Che si tratti di uno dei musicisti più prolifici di sempre, questo fuori dubbio, che spesso tale vena prolifica che ha generato, a partire dal 2007, ben nove studio album (ben quattro nel corso del 2010) ed una lunghissima serie di EP e Split album, abbia adombrato la vena compositiva appare quanto mai chiaro da questo “Hybrid Parasite Evangelistica”. Sto parlando di Matron Thorn, al secolo Reuben Jordan e del suo progetto Benighted in Sodom.
Bisogna subito chiarire che il lavoro in questione è un qualcosa che va oltre il semplice essere un album destinato all’ascolto dei più, in realtà “Hybrid Parasite Evangelistica” rappresenta una vera e propria immersione all’interno di una personalità musicale malata che si esplica attraverso un Black Metal dal piglio atmosferico, spesso al limite di suoni Ambient, in un crogiolo di amorfe urla inumane, riffs slegati da qualsiasi metrica compositiva e dolorose parti acustiche.
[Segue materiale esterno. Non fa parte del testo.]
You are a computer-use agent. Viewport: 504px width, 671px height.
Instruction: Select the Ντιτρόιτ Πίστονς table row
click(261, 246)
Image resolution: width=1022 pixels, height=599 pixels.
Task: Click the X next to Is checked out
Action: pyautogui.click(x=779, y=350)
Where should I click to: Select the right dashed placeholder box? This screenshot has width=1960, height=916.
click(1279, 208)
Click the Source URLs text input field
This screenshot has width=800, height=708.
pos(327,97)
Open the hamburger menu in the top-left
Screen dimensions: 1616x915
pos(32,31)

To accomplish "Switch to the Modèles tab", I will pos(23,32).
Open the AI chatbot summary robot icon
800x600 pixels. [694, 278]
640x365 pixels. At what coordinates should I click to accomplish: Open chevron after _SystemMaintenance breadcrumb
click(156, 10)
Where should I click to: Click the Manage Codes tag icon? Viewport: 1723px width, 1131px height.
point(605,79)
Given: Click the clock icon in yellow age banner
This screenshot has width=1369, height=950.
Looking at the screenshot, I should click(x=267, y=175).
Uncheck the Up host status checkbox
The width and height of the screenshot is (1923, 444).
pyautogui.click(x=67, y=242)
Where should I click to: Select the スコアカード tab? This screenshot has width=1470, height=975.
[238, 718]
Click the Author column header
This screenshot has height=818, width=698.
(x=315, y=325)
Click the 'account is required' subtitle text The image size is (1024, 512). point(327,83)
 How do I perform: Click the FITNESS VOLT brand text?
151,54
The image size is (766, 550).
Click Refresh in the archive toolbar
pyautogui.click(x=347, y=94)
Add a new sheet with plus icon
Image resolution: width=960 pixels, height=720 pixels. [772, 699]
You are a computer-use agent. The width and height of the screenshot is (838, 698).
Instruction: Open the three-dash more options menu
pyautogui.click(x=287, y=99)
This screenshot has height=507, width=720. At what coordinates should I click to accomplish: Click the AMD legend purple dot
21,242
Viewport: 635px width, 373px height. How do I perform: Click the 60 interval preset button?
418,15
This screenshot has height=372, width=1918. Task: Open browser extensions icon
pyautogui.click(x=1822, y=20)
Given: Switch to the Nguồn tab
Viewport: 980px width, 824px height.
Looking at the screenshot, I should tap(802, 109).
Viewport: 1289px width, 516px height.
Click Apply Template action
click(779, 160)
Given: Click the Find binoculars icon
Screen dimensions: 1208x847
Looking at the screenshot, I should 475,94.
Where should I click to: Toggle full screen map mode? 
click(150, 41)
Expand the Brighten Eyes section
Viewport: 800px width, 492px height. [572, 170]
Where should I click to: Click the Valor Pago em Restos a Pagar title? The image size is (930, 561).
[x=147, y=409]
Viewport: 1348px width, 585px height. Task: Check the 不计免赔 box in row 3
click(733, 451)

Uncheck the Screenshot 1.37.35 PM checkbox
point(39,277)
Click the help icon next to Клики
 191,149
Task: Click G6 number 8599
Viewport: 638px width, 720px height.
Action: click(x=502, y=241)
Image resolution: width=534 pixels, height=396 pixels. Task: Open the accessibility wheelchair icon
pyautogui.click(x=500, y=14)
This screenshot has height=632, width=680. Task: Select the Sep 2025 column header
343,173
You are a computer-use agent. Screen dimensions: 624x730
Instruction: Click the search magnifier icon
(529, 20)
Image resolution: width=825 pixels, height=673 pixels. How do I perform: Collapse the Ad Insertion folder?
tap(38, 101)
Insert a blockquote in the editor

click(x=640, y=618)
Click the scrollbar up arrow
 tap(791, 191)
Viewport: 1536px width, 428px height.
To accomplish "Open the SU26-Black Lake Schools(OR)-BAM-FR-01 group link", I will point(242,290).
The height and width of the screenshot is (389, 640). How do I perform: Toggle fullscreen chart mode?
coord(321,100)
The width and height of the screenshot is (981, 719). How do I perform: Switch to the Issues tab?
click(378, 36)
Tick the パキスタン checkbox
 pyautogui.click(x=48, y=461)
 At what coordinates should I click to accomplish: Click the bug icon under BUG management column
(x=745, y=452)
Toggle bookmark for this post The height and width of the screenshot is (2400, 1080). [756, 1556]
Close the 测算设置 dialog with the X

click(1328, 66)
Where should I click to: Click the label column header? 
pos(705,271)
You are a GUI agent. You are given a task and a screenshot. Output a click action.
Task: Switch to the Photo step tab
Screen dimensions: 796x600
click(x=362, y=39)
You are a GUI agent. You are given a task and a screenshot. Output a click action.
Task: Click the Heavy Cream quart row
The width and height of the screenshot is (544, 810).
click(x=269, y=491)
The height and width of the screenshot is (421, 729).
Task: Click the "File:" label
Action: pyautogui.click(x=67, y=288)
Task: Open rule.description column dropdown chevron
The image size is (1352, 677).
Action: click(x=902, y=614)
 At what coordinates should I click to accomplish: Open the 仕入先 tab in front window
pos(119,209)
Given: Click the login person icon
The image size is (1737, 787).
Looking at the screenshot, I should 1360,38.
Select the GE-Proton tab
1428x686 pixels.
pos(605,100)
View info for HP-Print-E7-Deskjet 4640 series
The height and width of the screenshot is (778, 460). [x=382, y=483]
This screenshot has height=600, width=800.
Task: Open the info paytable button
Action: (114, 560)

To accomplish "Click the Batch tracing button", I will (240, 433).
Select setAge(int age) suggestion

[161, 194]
L’album nella sua particolarità appare ben fatto e figlio di un tormento interiore che non trova momenti di stasi, ed in questo la suadente strumentale “Nightshade & Arsenic” è esemplare.
Per quanto riguarda i punti che potremmo definire, a sfavore della valutazione globale, va di certo annoverata una certa prolissità dei contenuti che si somma ad una intransigente volontà minimalista, per dirla tutta, si ha l’impressione che l’album sia di facile composizione e che la riduzione all’essenziale da sempre operata dal progetto Benighted in Sodom stia portando ad immettere sul mercato qualsivoglia registrazione operata dal musicista americano. Questo non toglie merito ad alcuni brani come “Solarium” o come la scarnificazione di stilemi Black di “Liquid Flowing from a Slashed Wrist”, ma lascia abbastanza perplessi sulla validità di una proposta ostica, destinata unicamente ai cultori del genere ed a coloro che hanno il coraggio di lasciarsi trasportare in un inferno interiore. Un lavoro che associa picchi di genialità, così come momenti che sfiorano il dilettantismo.
Concludendo, l’ultima analisi ad un lavoro come questo, spetta unicamente all’ascoltatore.